--- Supplied information ---
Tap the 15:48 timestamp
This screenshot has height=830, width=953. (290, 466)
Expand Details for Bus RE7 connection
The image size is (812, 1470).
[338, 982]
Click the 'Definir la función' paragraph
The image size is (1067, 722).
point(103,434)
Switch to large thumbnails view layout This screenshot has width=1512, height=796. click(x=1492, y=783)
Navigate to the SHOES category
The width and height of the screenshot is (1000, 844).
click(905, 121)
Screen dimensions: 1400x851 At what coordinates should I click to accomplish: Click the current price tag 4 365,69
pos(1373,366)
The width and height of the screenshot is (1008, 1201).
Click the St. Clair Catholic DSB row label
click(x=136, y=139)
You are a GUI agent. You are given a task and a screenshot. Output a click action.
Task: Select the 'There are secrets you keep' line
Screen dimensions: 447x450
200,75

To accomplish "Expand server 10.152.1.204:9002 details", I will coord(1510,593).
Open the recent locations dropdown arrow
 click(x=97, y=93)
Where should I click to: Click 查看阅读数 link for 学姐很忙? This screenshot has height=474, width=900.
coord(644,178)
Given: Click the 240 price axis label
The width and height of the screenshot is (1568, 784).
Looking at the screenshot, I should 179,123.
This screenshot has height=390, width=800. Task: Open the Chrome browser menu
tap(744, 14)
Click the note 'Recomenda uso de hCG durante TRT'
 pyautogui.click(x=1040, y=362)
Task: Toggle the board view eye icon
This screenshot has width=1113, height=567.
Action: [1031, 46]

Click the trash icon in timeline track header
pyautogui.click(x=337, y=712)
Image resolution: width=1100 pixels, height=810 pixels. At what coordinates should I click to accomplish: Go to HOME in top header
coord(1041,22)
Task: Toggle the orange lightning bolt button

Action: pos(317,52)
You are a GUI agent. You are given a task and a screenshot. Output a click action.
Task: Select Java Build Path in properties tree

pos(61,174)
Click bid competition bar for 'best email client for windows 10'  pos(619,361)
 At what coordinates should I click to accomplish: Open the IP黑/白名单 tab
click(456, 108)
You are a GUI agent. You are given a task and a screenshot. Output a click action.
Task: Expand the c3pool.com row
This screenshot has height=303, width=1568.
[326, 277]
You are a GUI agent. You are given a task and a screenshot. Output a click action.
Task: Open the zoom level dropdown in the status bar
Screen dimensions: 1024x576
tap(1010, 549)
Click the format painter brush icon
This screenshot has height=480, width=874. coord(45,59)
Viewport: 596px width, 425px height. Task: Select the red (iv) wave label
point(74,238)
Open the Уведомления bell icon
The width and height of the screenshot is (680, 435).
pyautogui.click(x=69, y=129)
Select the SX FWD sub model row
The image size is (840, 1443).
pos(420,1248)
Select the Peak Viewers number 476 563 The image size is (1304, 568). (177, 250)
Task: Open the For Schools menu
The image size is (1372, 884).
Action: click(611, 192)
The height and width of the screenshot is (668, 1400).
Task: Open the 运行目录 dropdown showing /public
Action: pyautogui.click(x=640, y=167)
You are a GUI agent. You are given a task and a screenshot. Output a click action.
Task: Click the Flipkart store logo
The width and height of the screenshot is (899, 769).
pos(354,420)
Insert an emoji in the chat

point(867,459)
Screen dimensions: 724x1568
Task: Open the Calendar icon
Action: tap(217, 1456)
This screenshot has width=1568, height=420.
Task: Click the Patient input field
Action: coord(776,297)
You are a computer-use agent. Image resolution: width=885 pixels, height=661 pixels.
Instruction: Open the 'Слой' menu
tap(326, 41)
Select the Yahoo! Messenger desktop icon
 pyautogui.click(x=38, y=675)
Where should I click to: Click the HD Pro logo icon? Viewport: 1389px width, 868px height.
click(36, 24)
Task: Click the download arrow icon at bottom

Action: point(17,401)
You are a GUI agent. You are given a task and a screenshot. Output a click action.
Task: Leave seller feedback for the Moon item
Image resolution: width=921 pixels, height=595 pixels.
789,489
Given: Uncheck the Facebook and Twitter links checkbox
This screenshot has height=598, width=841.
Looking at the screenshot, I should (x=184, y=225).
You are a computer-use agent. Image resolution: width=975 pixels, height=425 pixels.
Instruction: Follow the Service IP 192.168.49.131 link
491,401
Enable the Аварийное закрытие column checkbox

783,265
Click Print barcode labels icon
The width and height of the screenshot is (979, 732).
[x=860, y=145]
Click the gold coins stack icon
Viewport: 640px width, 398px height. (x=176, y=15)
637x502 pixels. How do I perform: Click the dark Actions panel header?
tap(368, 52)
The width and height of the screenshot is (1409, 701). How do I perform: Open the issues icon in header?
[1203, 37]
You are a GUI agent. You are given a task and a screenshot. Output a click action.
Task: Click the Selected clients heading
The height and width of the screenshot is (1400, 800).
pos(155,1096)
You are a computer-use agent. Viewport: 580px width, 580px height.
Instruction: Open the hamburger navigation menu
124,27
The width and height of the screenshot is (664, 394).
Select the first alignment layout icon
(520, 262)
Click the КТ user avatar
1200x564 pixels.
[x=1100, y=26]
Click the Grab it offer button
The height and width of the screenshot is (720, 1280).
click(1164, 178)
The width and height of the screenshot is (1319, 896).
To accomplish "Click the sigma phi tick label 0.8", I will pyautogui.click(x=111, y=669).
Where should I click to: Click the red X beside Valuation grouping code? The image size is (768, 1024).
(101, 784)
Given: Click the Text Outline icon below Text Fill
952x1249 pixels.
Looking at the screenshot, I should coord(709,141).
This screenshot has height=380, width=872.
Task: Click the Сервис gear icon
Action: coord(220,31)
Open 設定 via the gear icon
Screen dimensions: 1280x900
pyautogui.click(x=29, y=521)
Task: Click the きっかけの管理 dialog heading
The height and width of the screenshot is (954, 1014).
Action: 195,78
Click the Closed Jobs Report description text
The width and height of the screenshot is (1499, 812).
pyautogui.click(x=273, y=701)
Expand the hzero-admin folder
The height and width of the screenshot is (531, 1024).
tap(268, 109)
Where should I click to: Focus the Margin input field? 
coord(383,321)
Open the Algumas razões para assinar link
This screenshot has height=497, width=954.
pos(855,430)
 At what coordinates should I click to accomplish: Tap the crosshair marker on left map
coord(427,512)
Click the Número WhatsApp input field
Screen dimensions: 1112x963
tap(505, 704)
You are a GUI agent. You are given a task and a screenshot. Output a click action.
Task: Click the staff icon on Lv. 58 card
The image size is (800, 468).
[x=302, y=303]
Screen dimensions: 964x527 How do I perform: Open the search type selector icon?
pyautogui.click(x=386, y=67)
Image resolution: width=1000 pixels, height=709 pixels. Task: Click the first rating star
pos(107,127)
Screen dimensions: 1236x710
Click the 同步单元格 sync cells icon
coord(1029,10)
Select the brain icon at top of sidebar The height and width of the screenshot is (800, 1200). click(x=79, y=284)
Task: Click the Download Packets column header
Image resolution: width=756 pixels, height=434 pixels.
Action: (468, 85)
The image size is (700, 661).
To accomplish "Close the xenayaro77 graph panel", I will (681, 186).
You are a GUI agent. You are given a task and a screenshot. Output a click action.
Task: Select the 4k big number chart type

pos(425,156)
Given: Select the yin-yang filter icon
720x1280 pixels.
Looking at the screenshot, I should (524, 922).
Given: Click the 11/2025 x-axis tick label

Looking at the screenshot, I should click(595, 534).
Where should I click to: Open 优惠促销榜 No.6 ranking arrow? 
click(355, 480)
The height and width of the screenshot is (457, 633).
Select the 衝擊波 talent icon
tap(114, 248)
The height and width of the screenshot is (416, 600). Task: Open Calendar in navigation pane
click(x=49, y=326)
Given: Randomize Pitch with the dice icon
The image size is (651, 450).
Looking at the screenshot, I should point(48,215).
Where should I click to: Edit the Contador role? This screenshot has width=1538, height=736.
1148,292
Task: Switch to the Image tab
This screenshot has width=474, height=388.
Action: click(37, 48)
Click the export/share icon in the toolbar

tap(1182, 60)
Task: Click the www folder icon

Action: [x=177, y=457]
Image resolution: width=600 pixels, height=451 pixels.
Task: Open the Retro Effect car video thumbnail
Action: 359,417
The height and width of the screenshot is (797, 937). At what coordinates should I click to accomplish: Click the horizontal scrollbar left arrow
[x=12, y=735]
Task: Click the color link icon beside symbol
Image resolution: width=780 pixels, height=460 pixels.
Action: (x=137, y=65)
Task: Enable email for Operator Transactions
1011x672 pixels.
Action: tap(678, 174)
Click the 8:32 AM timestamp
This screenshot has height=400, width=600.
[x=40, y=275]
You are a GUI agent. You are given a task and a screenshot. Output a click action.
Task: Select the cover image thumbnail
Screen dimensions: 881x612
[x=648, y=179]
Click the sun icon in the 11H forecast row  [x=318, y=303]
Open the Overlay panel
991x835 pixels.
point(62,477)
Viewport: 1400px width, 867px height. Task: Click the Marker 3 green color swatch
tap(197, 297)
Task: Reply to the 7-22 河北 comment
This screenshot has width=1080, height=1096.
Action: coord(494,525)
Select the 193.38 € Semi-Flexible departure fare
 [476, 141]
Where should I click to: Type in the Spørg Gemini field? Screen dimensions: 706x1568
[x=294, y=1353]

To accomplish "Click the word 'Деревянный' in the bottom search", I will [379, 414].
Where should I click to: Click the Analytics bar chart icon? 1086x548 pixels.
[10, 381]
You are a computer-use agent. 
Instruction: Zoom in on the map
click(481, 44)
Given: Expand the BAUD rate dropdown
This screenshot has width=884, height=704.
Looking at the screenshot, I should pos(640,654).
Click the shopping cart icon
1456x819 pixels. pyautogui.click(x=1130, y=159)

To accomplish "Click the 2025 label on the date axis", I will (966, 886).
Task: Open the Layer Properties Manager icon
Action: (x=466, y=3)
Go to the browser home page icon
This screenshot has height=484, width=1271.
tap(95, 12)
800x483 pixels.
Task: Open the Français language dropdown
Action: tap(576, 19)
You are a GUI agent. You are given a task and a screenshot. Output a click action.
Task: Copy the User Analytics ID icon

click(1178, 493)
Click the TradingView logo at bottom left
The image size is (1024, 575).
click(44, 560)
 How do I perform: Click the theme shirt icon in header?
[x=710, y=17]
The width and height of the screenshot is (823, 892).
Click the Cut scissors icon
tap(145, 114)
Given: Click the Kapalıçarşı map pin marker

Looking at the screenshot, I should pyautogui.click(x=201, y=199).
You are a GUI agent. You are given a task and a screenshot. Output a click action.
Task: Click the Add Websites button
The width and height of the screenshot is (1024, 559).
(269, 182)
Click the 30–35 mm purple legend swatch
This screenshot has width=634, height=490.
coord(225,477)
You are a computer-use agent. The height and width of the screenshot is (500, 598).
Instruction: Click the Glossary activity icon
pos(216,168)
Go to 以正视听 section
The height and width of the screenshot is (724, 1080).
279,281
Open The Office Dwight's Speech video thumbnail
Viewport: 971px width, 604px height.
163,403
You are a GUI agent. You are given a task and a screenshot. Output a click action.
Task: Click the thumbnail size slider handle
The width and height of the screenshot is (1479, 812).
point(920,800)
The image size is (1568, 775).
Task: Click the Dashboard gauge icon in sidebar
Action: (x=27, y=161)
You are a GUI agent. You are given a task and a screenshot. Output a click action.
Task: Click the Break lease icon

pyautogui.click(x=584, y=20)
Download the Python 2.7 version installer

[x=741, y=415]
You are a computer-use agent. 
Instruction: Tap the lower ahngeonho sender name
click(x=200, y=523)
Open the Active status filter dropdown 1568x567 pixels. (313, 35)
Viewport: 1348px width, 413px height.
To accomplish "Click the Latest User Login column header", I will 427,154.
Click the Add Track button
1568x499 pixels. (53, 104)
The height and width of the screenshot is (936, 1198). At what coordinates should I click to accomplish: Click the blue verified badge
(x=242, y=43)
---
→ Problem statement
In the entries above, the lines between the one holding "The height and width of the screenshot is (457, 633)." and the one holding "Given: Expand the BAUD rate dropdown", inclusive, are to be printed exactly as written, and those alone.

→ Task solution
The height and width of the screenshot is (457, 633).
Select the 衝擊波 talent icon
tap(114, 248)
The height and width of the screenshot is (416, 600). Task: Open Calendar in navigation pane
click(x=49, y=326)
Given: Randomize Pitch with the dice icon
The image size is (651, 450).
Looking at the screenshot, I should point(48,215).
Where should I click to: Edit the Contador role? This screenshot has width=1538, height=736.
1148,292
Task: Switch to the Image tab
This screenshot has width=474, height=388.
Action: click(37, 48)
Click the export/share icon in the toolbar

tap(1182, 60)
Task: Click the www folder icon

Action: [x=177, y=457]
Image resolution: width=600 pixels, height=451 pixels.
Task: Open the Retro Effect car video thumbnail
Action: 359,417
The height and width of the screenshot is (797, 937). At what coordinates should I click to accomplish: Click the horizontal scrollbar left arrow
[x=12, y=735]
Task: Click the color link icon beside symbol
Image resolution: width=780 pixels, height=460 pixels.
Action: (x=137, y=65)
Task: Enable email for Operator Transactions
1011x672 pixels.
Action: tap(678, 174)
Click the 8:32 AM timestamp
This screenshot has height=400, width=600.
[x=40, y=275]
You are a GUI agent. You are given a task and a screenshot. Output a click action.
Task: Select the cover image thumbnail
Screen dimensions: 881x612
[x=648, y=179]
Click the sun icon in the 11H forecast row  [x=318, y=303]
Open the Overlay panel
991x835 pixels.
point(62,477)
Viewport: 1400px width, 867px height. Task: Click the Marker 3 green color swatch
tap(197, 297)
Task: Reply to the 7-22 河北 comment
This screenshot has width=1080, height=1096.
Action: coord(494,525)
Select the 193.38 € Semi-Flexible departure fare
 [476, 141]
Where should I click to: Type in the Spørg Gemini field? Screen dimensions: 706x1568
[x=294, y=1353]

To accomplish "Click the word 'Деревянный' in the bottom search", I will [379, 414].
Where should I click to: Click the Analytics bar chart icon? 1086x548 pixels.
[10, 381]
You are a computer-use agent. 
Instruction: Zoom in on the map
click(481, 44)
Given: Expand the BAUD rate dropdown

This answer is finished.